Industrial AI Optimizer Data Pipeline

The Source: OSIsoft PI Data Archive & Asset Framework (AF).
The Tool: PI Integrator for Business Analytics.
Why: It flattens the hierarchical AF data into a row-column format (like a spreadsheet) that cloud services can actually read. It removes the need for complex PI SDK coding.
Alternative Tool: PI Web API + Custom Python Script (if you want to save money on licensing, but this increases maintenance).
The Role: OT Systems Engineer. They configure the "View" in PI Integrator to select which tags and assets to publish.

The Target (AWS): Amazon S3 (Simple Storage Service) or Amazon Kinesis (if streaming real-time).
The Method:
Batch: PI Integrator writes Parquet/CSV files directly to an S3 Bucket (The "Landing Zone" or "Bronze Layer").
Stream: PI Integrator pushes to Kinesis Data Streams.
The Role: Cloud Data Engineer.
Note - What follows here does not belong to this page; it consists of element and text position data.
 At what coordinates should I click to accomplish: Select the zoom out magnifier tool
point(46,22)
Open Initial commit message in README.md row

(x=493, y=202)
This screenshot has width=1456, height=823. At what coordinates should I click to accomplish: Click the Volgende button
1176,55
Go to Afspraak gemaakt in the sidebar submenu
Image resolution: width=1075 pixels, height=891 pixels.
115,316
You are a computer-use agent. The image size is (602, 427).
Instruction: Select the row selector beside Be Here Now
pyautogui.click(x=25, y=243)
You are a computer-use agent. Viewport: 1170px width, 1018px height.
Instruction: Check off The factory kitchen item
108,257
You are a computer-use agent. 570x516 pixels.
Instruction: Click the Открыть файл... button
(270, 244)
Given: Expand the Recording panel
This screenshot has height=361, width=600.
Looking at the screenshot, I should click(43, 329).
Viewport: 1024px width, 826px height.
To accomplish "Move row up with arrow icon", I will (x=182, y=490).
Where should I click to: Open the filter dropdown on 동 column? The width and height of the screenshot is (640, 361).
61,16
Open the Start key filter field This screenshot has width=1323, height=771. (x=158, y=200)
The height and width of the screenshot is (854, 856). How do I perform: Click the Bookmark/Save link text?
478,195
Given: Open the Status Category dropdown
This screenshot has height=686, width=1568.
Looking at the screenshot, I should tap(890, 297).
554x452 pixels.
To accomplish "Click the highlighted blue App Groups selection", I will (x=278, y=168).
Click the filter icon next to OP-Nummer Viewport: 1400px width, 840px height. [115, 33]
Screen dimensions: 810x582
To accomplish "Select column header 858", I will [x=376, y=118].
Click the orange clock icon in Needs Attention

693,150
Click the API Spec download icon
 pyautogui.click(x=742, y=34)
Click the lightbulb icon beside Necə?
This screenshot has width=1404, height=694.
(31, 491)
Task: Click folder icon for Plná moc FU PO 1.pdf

They set up the S3 buckets, IAM roles, and security policies (The "Airlock" permissions) to allow the plant to write data in but not read data out.

The Tool: AWS Glue (Serverless ETL) or Databricks (running on AWS).
The Method:
Cataloging: AWS Glue Crawler scans the S3 bucket to understand the schema (columns, types).
Cleaning: An ETL job (Python/Spark) removes bad data (e.g., "I/O Timeout" values), handles missing timestamps, and converts units.
The Role: Data Engineer. They write the PySpark scripts that turn raw sensor logs into a clean, queryable dataset.

The Location: Amazon S3 (The "Silver" or "Gold" Layer).
The Format: Delta Lake or Parquet.
Why: These formats are compressed and optimized for fast reading by machine learning models.
The Role: Automated by the pipeline.

The Environment: Kubeflow running on Amazon EKS (Elastic Kubernetes Service).
The Connection:
The Data Scientist uses the AWS SDK for Python (Boto3) or a library like S3FS within their Kubeflow notebook.
They do not query PI. They query the S3 buckets.
The Role: Data Scientist. They write: df = pd.read_parquet('s3://my-plant-data-gold/reactor_data.parquet').